“Können wir das nicht einfach per Videocall machen?” Eine berechtigte Frage — Reisezeit und -kosten sparen ist attraktiv. Aber bei KI-Training gibt es einen echten Unterschied zwischen Format und Lerneffekt, den KMU kennen sollten, bevor sie sich entscheiden.
Was Präsenztraining leistet
Beim Vor-Ort-Training vor Ort im Unternehmen arbeitet das Team direkt an echten Prozessen und Dokumenten aus dem eigenen Alltag — nicht an generischen Beispielen. Das bringt drei Vorteile:
- Höherer Fokus: Kein Nebenbei-Checken von E-Mails, kein “kurz stumm, ich muss was klären” — die volle Aufmerksamkeit liegt beim Training.
- Direktes Ausprobieren: Prompts werden sofort an echten Aufgaben getestet, mit direktem Feedback vom Trainer.
- Teamdynamik: Fragen, die einzelne sich online nicht trauen zu stellen, kommen im Raum eher zur Sprache — und das ganze Team profitiert von der Antwort.
Wo Remote-Training seine Stärken hat
Remote ist nicht automatisch schlechter — für bestimmte Situationen ist es die richtige Wahl:
- Verteilte Teams: Wenn Mitarbeitende an mehreren Standorten oder im Homeoffice sitzen, spart Remote Reisekosten und -zeit für alle.
- Kleine Gruppen: Bei 2–4 Personen mit hoher Eigenmotivation ist der Unterschied zum Präsenztraining in der Praxis gering.
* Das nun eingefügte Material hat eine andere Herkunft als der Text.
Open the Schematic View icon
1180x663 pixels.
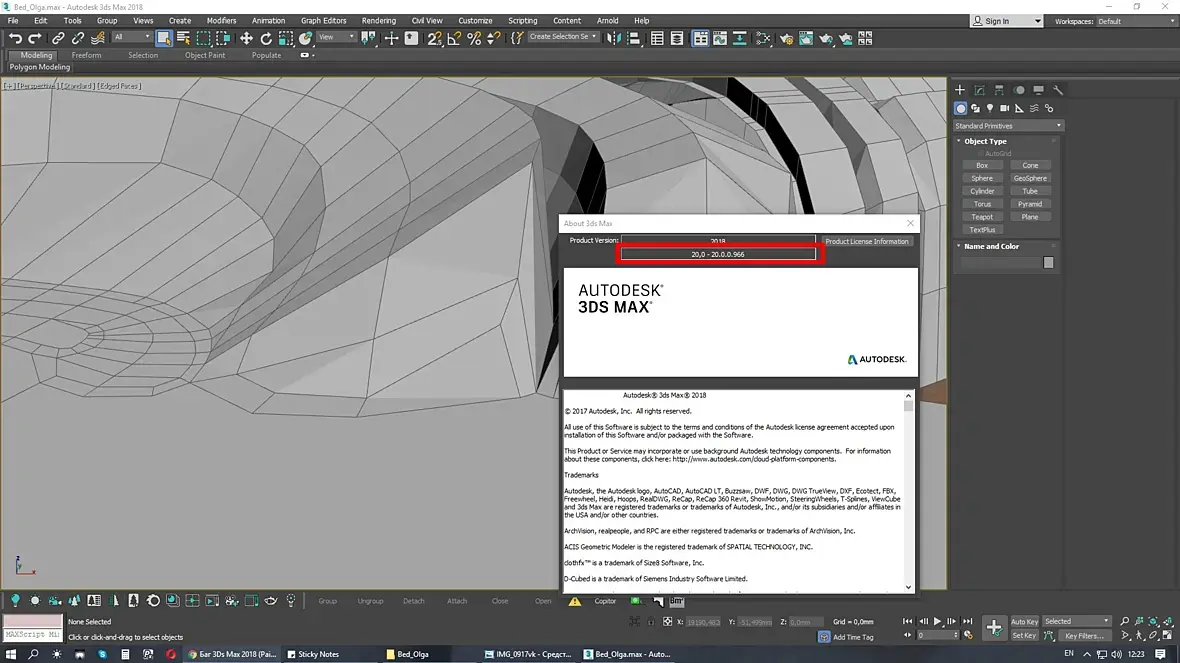[742, 38]
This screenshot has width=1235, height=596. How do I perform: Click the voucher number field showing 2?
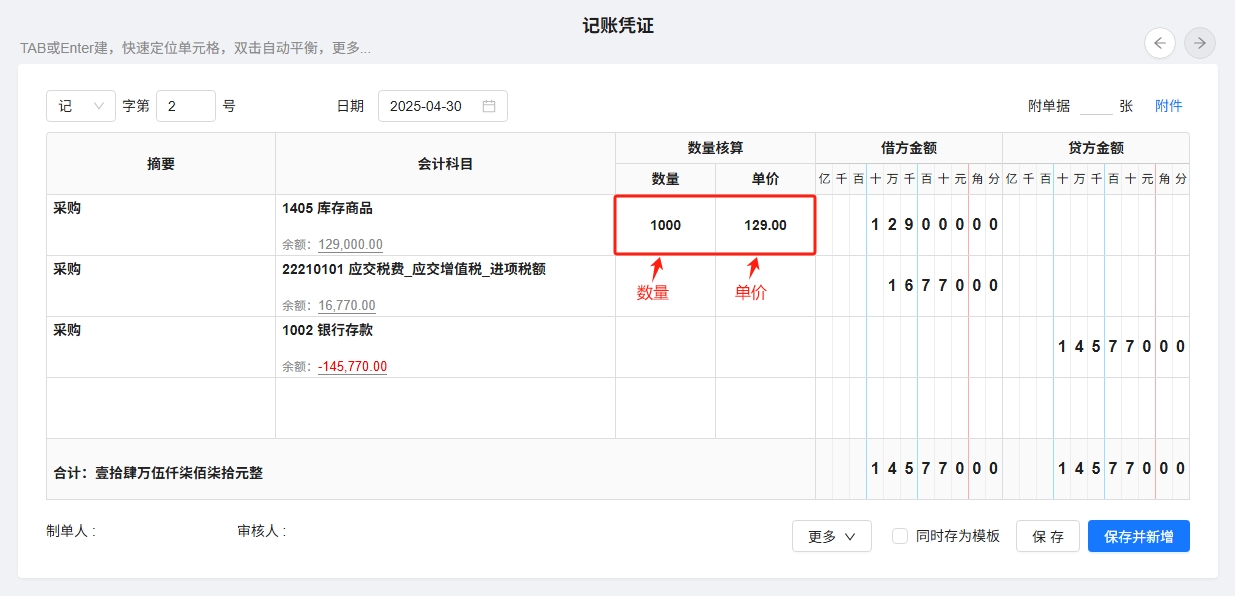(185, 106)
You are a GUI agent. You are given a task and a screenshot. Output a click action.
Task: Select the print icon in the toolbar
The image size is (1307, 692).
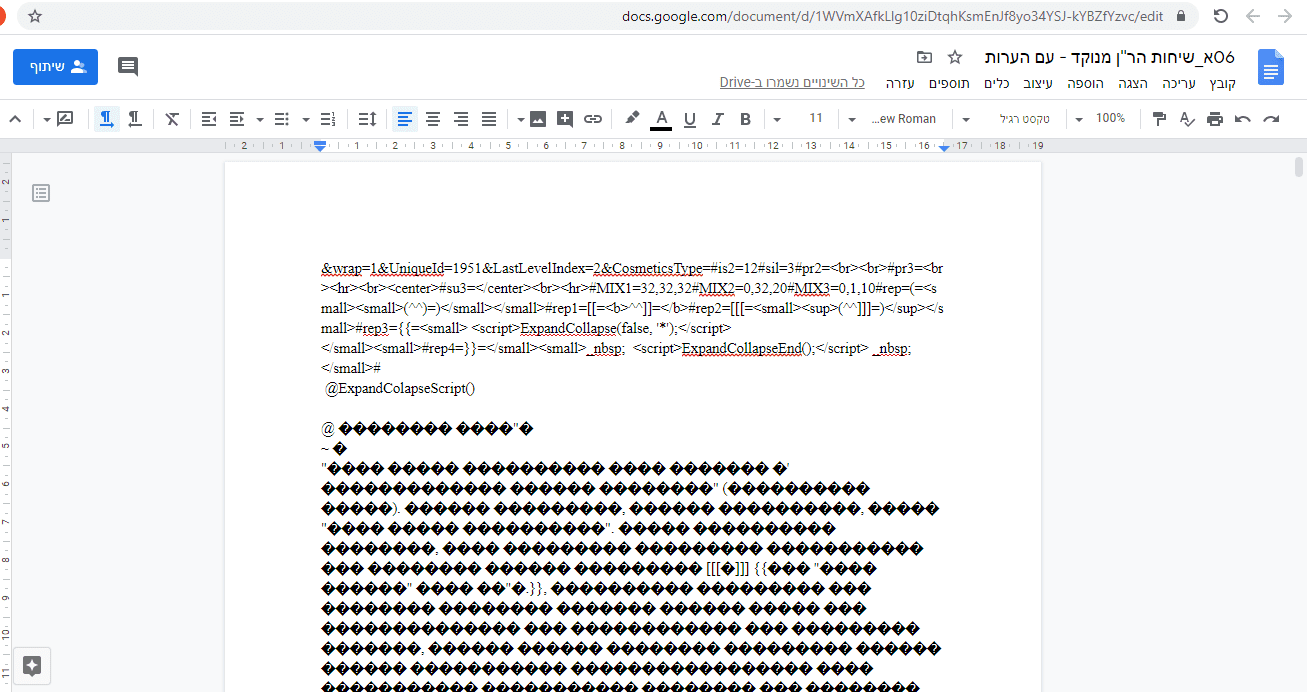pyautogui.click(x=1213, y=118)
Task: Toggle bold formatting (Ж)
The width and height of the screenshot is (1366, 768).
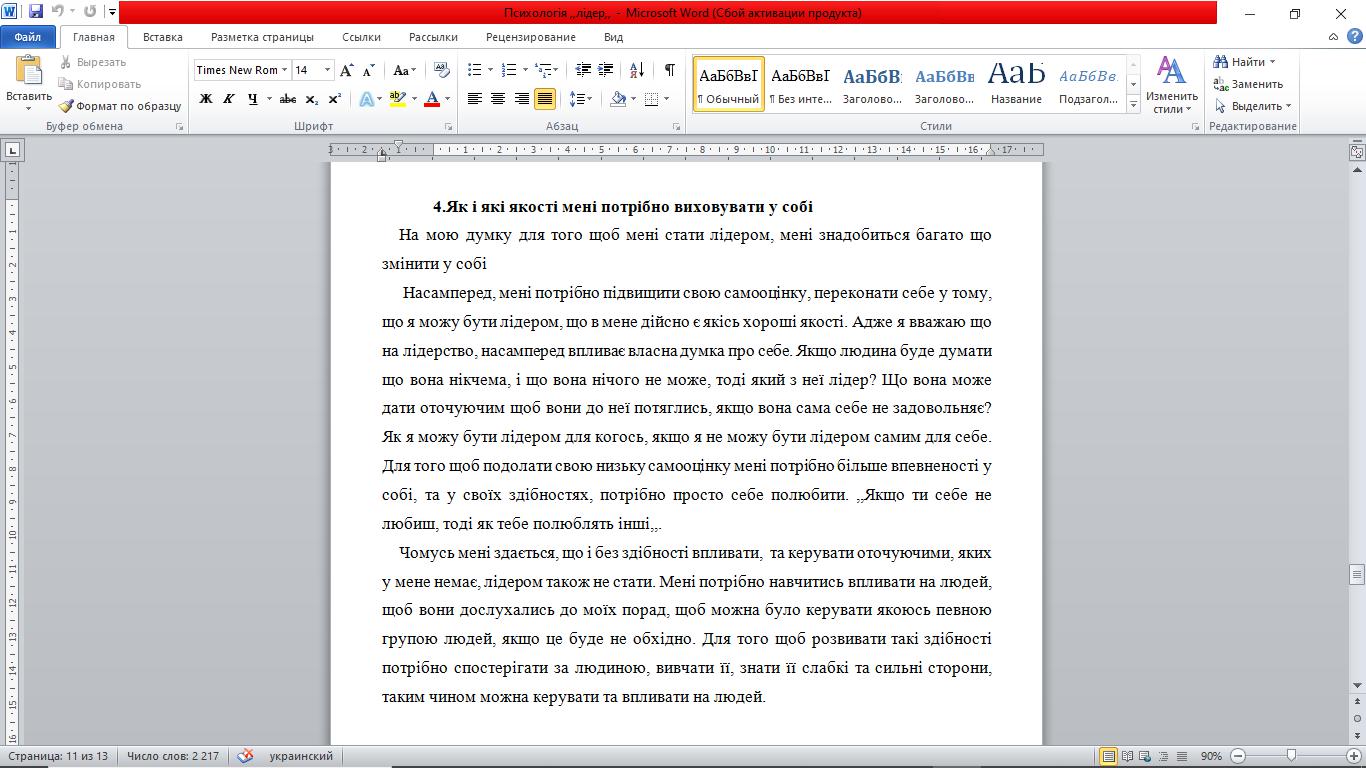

- Auffrischung: Ein kurzes Update-Training für ein Team, das die Grundlagen schon kennt, funktioniert remote genauso gut.
Direkter Vergleich
| Kriterium | Vor Ort | Remote |
|---|---|---|
| Lerneffekt bei größeren Teams (5+) | ✓ deutlich höher | begrenzt |
| Reisekosten & Zeitaufwand | höher | ✓ keine |
| Kompetenznachweis nach Artikel 4 | ✓ gleichwertig möglich | ✓ gleichwertig möglich |
| Direktes Arbeiten an echten Dokumenten | ✓ optimal | eingeschränkt |
| Verteilte Standorte | schwierig | ✓ ideal |
| Auffrischungstraining | möglich, aber Aufwand | ✓ effizient |
Was für den Kompetenznachweis wirklich zählt
Bei Artikel 4 KI-Verordnung prüft ein Audit nicht das Format, sondern die Dokumentation: Wer hat teilgenommen, welche Inhalte wurden vermittelt, welcher Kompetenzstand wurde erreicht. Ein sauber dokumentiertes Remote-Training ist audit-fähiger als ein undokumentiertes Präsenztraining. Das Format ist also kein Compliance-Thema — sondern eine Frage von Lerneffekt und Praktikabilität.
Unsere Empfehlung für KMU
Für die meisten Teams ab 5 Personen empfehlen wir Präsenztraining: Der höhere Lerneffekt und die direkte Arbeit an echten Prozessen zahlen sich schnell aus. Bei verteilten Teams oder kleinen Gruppen ist Remote eine vollwertige Alternative — bei KWAIX in beiden Fällen inklusive dokumentiertem Kompetenznachweis nach Artikel 4.
Fazit
Vor Ort oder remote ist keine Entweder-oder-Frage der Rechtssicherheit, sondern eine Frage von Teamgröße, Standortverteilung und gewünschtem Lerneffekt. Entscheidend bleibt in beiden Fällen: strukturierte Inhalte, echte Use Cases aus dem Arbeitsalltag und ein dokumentierter Nachweis.